Comment êtes-vous passés de Pripiat à Marioupol ?


Il n’y a pas vraiment de continuité. Entre le film sur Tchernobyl et celui sur Marioupol, nous avons réalisé le film Rouge Nowa Huta en Pologne. Cela nous intéresse de travailler dans des endroits improbables, pas forcément attirants au premier regard. Le but est de donner aux habitants de ces régions la chance de s’exprimer.

 

Avez-vous d’autres projets de films avec une thématique sidérurgique ?

 

Oui, nous avons des idées. Pour notre prochain film, nous voudrions partir à Norilsk, ville industrielle et passionnante au nord de la Russie. Mais nous n’avons pas encore de budget. Pour l’instant, ce projet est mis de côté. En plus, en ce moment, il n’est pas simple de tourner en Russie. En attendant, nous réalisons des films de plus courte durée.

Le thème de l’écologie marque la fin du film. Est-ce que les habitants de Marioupol ont conscience de cet aspect ?
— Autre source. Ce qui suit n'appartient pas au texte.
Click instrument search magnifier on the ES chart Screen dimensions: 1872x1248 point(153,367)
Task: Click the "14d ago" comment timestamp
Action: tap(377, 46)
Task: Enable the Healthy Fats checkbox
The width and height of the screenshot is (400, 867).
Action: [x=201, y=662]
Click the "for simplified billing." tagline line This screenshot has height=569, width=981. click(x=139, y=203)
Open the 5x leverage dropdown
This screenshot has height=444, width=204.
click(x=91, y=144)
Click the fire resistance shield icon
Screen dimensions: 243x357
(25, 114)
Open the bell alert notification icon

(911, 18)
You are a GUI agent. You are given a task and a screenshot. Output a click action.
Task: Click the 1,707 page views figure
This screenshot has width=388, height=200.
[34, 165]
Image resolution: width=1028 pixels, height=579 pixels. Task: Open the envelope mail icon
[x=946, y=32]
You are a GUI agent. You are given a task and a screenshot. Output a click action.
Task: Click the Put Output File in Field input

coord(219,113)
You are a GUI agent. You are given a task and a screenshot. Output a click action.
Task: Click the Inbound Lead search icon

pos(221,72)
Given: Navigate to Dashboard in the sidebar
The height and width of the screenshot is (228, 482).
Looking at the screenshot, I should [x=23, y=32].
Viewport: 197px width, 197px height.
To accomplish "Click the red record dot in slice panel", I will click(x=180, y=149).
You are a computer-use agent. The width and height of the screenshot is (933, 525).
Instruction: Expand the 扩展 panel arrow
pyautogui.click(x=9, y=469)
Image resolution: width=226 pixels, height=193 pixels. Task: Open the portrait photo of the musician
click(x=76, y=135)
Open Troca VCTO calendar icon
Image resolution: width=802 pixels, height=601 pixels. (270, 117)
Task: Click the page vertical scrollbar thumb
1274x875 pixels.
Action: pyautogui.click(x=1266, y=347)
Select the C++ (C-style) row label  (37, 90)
Nous n’avions pas pour but de faire un film sur la pollution. C’est vrai que la fumée envahit la ville, et même si parfois on ne la voit pas, on la sent. C’est le quotidien des habitants de Marioupol. Les gens en parlent mais avec un sentiment de gêne. Les deux usines emploient 75 000 personnes. Tous disent que c’est leur pain. Un arrêt serait dramatique. Quant aux investissements dans des filtres et autres moyens de limiter la pollution, à l’heure actuelle ce n’est pas la priorité du propriétaire. C’est pour cela qu’on en parle tout à la fin, avec la même gêne, en quelque sorte.

 

Quelles sont les rencontres qui vous ont le plus marqués ?

 

Tous les Marioupoliens que nous avons rencontrés et qui n'apparaissent pas forcément dans le film ont été importants à nos yeux. C'était une expérience très belle car nous avons toujours été très bien reçus. Le contact était simple et chaleureux, les gens étaient curieux de notre démarche et toujours prêts à nous parler ou à nous aider. Et nous voulons surtout rendre hommage à Tatiana Tereshenko, qui a été d'un soutien essentiel durant notre séjour et qui est à présent une amie très chère. Les témoignages d'Elvira et de Valentyna sur la guerre étaient très émouvants bien sûr, de même que la rencontre avec les enfants de Piligrim. Le jour de la fête de Marioupol était aussi un moment exceptionnel. C'était très beau de voir presque toute la ville réunie, toutes ces personnes, ces visages, qui avaient préparé depuis des mois ce défilé. Et puis nous sommes très reconnaissants au Port commercial de Marioupol car nous avons rarement pu filmer un lieu de travail et d'activités avec un tel accueil. Nous pourrions continuer à faire la liste car toutes les rencontres étaient belles. En réalité cette question est très difficile car elle suppose de faire un choix et nous en sommes incapables, car toutes les personnes rencontrées étaient importantes.

 

Propos recueillis par Valentyna Coldefy

 

Blandine Huk est co-auteur du film « Métal Marioupol », présenté en novembre dernier à la maison des Cultures du Monde. Ce film rigoureux, qui comporte une certaine dimension fantastique, se tisse à différents niveaux. On approche la ville à travers ses hommes et ses usines, en rentrant dans leur mémoire. Un jeu s’opère entre présent et passé, présence et absence. Blandine Huk a déjà tourné en Ukraine avec Frédéric Cousseau « Pripiat », un film ayant pour thème le drame de Tchernobyl.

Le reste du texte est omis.